14. Hezekiah took the letters. The Prophet now shews what kind of refuge Hezekiah had amidst so great calamities. He immediately went into the Temple, to lament before the Lord the calamity which: he could not remove, and to “cast upon him” (Psalms 55:22) his grief and his anxieties. (51) Nor was this a blind or confused lamentation, but the pious king wished to move God by his tears and complaints to render assistance. We are taught by his example that, when we are sore pressed, there is nothing better than to east our burden into the bosom of God. All other methods of relief will be of no avail, if this single method be wanting.

And spread them before Jehovah. In “spreading the letters before the Lord,” he does not do this as if the Lord did not know what was contained in the letters, but God allows us to act in this manner towards him in accommodation to our weakness Neither prayers, nor tears, nor complaints make known to God what we need; for he

knows our wants and necessities before we ask anything from him.” (Matthew 6:8.)

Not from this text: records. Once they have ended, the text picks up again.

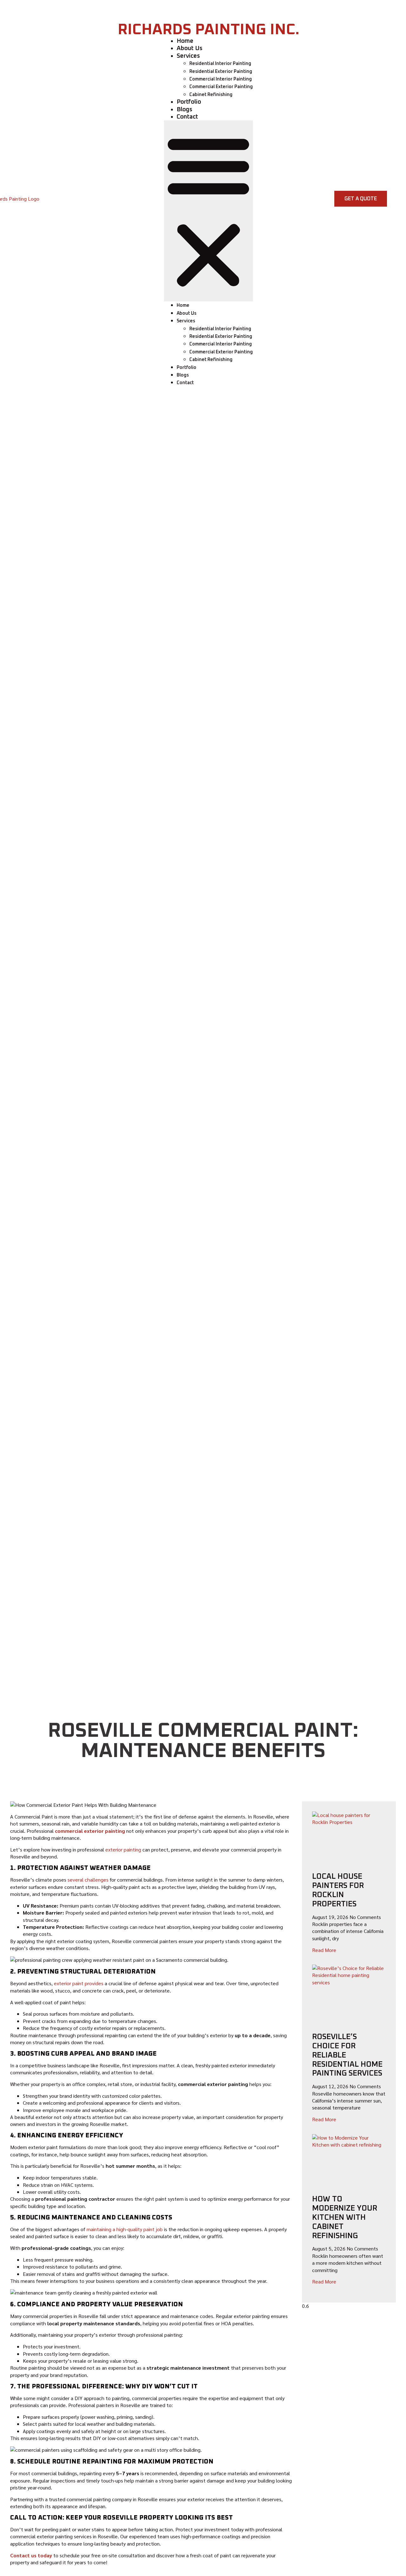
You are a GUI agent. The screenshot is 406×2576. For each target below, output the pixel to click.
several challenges (89, 1879)
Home (185, 41)
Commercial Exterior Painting (221, 87)
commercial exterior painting (90, 1830)
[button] (208, 210)
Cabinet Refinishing (210, 95)
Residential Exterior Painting (220, 71)
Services (188, 56)
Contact (187, 117)
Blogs (184, 109)
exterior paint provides (78, 1983)
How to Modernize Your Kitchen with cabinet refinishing (344, 2217)
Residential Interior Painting (220, 63)
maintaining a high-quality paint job (125, 2229)
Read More (324, 1950)
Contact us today (31, 2555)
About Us (189, 48)
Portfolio (189, 102)
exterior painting (123, 1849)
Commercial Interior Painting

But here we ought rather to consider what is necessary for us, that is, that God should manifest that he knows the blasphemies of adversaries, and that they who have uttered them will not remain unpunished. The reason and design, therefore, why Hezekiah “spread before the Lord the letters” of the wicked tyrant was this, that he might excite his own earnestness, and inflame his own ardor, in prayer.

(51) “ Et jetter au sein d’iceluy sa tristesse et soliciltude.” “And to pour into his bosom his grief and anxiety.”

Isaiah 37:14

14 And Hezekiah received the letter from the hand of the messengers, and read it: and Hezekiah went up unto the house of the LORD, and spread it before the LORD.